§ ABOUT THIS EXERCISE: Retype the part of the news report on Eunice Kennedy Shriver's hospitalization between "Shriver is one" and "candidate George McGovern.", inclusive.

§ PASSAGE TO READ:
★ ★ ★

Eunice Kennedy Shriver, the sister of President John F. Kennedy and founder of the Special Olympics, has been hospitalized at the UCLA Medical Center after suffering a minor stroke, the hospital said on Monday.
Shriver, 84, entered the hospital on Saturday, and also is being treated for a stress fracture of the left hip.
“Doctors anticipate a short hospital stay,” UCLA Medical Center said in a statement.
A hospital spokesman declined further comment.
Shriver is the mother of California’s first lady, Maria Shriver, the wife of Robert Sargent Shriver, the first director of the U.S. Peace Corps, and the sister of Sen. Ted Kennedy, a Massachusetts Democrat.
She founded the Special Olympics, which seeks to empower people with intellectual disabilities to develop their skills through sports training and competition. More than 1.3 million children and adults with intellectual disabilities participate in Special Olympics in 150 countries around the world, according to the Special Olympics Web site.
Shriver is one of nine children of Joseph Kennedy and a member of the Kennedy political dynasty. Her husband was a U.S. ambassador to France in the late 1960s and ran for vice president in 1972 with presidential candidate George McGovern.
The pair have five children including Maria Shriver, the television journalist who married actor-turned-California Gov. Arnold Schwarzenegger.
A lifelong Democrat, Shriver supported Republican Schwarzenegger in his bid for the governor’s seat.
She is a well-known social activist who has worked to improve the lives of the mentally disabled. In 1984, she was awarded the Presidential Medal of Freedom from President Ronald Reagan.

★ ★ ★

(Saved data entries)

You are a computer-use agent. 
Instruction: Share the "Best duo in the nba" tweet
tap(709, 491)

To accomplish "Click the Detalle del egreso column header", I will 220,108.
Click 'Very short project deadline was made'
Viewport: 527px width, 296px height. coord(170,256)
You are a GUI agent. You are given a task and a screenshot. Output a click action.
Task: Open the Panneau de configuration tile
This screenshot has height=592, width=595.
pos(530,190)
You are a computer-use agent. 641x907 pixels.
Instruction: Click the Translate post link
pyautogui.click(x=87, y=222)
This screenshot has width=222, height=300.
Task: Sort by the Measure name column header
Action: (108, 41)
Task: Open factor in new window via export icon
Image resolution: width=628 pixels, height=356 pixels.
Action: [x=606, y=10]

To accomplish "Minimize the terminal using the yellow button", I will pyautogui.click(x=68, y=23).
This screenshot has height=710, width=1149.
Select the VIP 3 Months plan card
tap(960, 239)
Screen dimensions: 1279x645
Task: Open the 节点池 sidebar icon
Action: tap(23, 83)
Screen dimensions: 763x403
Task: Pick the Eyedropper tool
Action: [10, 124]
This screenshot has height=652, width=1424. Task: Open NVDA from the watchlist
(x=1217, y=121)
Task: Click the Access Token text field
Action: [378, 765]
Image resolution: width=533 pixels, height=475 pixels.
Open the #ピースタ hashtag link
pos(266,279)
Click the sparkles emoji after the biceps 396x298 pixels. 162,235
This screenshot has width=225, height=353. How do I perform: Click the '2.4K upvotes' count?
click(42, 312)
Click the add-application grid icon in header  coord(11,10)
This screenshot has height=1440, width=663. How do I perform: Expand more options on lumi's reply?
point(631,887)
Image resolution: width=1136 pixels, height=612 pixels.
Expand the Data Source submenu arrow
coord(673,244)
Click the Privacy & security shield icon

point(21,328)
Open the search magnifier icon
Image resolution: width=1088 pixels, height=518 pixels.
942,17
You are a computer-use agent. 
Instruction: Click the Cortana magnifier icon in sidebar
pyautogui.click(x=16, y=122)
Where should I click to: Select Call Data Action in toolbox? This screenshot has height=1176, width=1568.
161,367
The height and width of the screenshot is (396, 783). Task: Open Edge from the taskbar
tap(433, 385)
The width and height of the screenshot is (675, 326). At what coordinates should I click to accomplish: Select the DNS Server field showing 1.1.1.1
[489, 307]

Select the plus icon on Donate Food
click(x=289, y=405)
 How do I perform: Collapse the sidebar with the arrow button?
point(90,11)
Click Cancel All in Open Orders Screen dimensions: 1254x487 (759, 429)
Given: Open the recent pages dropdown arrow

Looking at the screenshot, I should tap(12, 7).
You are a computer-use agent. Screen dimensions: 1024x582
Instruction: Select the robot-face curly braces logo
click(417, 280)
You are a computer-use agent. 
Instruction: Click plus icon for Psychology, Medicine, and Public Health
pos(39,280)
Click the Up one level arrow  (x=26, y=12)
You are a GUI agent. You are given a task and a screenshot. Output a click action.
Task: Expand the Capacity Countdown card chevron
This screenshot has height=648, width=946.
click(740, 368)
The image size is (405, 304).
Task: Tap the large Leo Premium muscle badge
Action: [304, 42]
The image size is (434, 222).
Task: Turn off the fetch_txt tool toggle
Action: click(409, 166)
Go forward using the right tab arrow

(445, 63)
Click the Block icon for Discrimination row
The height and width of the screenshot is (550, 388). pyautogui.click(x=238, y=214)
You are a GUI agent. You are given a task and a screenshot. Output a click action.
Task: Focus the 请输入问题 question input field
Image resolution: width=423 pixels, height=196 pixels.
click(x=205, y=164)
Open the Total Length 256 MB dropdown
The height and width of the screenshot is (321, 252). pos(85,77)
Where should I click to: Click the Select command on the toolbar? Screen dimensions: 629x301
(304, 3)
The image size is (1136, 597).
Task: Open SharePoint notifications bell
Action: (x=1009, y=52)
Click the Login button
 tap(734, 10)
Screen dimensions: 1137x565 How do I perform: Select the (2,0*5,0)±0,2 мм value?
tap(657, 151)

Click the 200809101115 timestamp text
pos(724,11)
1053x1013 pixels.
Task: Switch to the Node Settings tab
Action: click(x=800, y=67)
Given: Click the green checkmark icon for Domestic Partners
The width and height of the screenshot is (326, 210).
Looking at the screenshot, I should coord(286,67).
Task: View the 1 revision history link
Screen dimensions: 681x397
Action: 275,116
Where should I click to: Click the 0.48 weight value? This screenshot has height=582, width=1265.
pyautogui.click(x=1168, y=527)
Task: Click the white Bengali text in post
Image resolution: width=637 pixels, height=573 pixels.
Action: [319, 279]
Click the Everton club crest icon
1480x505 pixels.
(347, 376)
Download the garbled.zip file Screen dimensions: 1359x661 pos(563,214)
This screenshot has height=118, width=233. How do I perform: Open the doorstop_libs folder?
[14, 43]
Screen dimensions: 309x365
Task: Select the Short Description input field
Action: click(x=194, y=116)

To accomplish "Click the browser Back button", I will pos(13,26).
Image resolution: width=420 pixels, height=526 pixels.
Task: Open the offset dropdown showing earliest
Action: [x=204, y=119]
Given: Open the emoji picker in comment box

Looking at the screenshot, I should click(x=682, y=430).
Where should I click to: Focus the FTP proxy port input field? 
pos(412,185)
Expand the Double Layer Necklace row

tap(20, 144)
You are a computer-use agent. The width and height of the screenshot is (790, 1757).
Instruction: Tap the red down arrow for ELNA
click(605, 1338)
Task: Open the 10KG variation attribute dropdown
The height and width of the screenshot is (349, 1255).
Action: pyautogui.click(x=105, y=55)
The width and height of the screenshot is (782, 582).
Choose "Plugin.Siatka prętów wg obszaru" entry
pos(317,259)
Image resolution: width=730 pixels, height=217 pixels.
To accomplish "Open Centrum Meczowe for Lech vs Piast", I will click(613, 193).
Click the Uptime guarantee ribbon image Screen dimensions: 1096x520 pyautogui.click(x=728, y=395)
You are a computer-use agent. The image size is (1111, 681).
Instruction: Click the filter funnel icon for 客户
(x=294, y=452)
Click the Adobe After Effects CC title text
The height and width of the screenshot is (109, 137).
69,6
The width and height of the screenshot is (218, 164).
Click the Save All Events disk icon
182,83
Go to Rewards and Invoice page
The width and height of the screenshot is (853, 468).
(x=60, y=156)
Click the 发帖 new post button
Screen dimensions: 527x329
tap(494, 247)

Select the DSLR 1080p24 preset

★ ★ ★

§ TASK OUTPUT:
Shriver is one of nine children of Joseph Kennedy and a member of the Kennedy political dynasty. Her husband was a U.S. ambassador to France in the late 1960s and ran for vice president in 1972 with presidential candidate George McGovern.